* THE TASK *
Quote the passage on perfusate temperature in cardioplegia word for word, from "II. Perfusate temperature" up to and including "and myocardial function.".

━━ EXTRACT

II. Perfusate temperature
Thirty-two isolated hearts of white rats were randomly divided into two groups to investigate the effects of normothermic and hypothermic induction of cardioplegia. Normothermic induced cardioplegia proved to reduce the leak of myocardial enzymes, protect coronary circulation and myocardial function.
In another randomized controlled study, 15 dogs were equally divided into 3 groups. In group I ( n=5 ), hypothermic crystalloid cardioplegic induction was undertaken followed by intermittent hypothermic crystalloid cardioplegia every 30 minutes during the CPB period. In group II ( n=5), the hearts were identically treated as group I except that a single normothermic dose of blood cardioplegia was given before aortic opening. In group III, normothermic blood induction cardioplegia was performed followed by intermittent hypothermic crystalloid cardioplegia every 30 minutes and a single normothermic blood cardioplegia dose prior to aortic cross clamp removal. Myocardial metabolism, cardiac function and coronary circulation were evaluated. The study demonstrated a reduction in myocardial metabolism and improved systolic function in group II compared with group I. Group III demonstrated a superior protective effect not only in myocardial metabolism but also in cardiac function ( both systolic and diastolic ) and coronary circulation. The normothermic blood cardioplegia before aortic opening may increase the washout of intracellular calcium while normothermic arrest may prevent coronary spasm thus resulting in improved cardiac function. A clinical randomized controlled study in 20 patients undergoing valve replacement also demonstrated that normothermic blood cardioplegia had significant better protection in myocardial metabolism, enzyme release and myocardial ultrastructure.

━━━━
━━ INFORMATION GIVEN

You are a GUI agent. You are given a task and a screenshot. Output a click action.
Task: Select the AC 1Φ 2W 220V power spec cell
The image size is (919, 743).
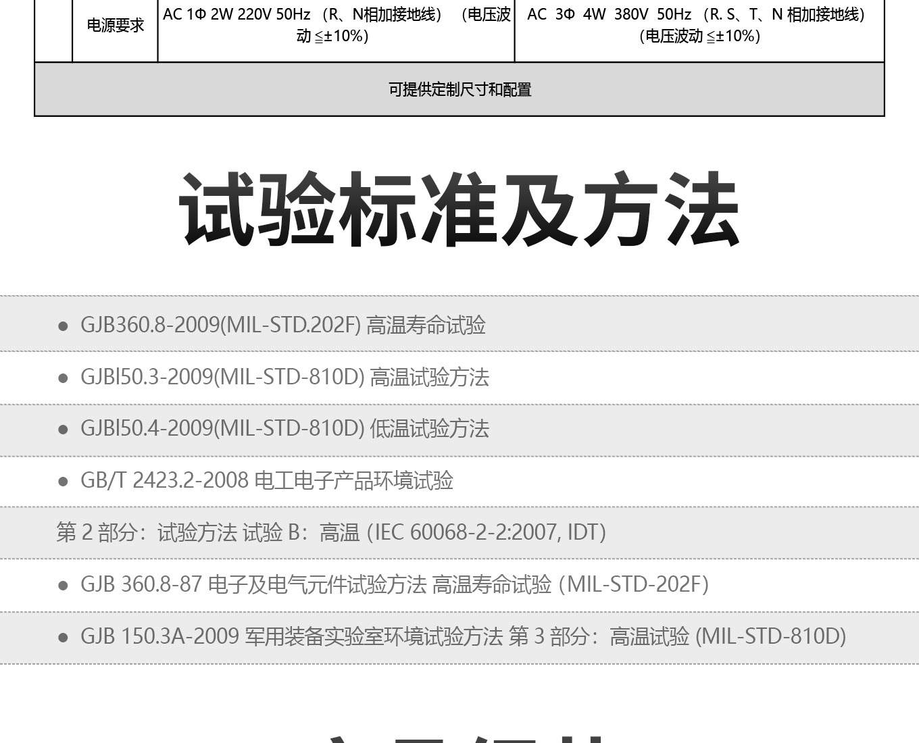[x=336, y=25]
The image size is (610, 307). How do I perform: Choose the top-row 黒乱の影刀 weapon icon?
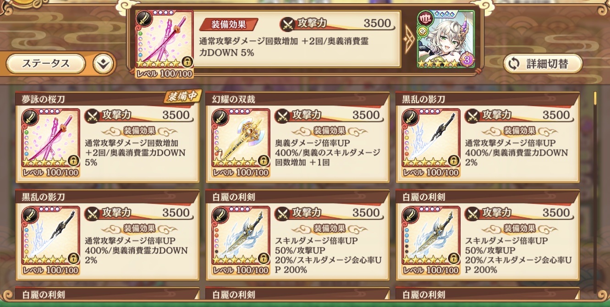[x=431, y=143]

━━━━

* RESPONSE TO THIS EXERCISE *
II. Perfusate temperature
Thirty-two isolated hearts of white rats were randomly divided into two groups to investigate the effects of normothermic and hypothermic induction of cardioplegia. Normothermic induced cardioplegia proved to reduce the leak of myocardial enzymes, protect coronary circulation and myocardial function.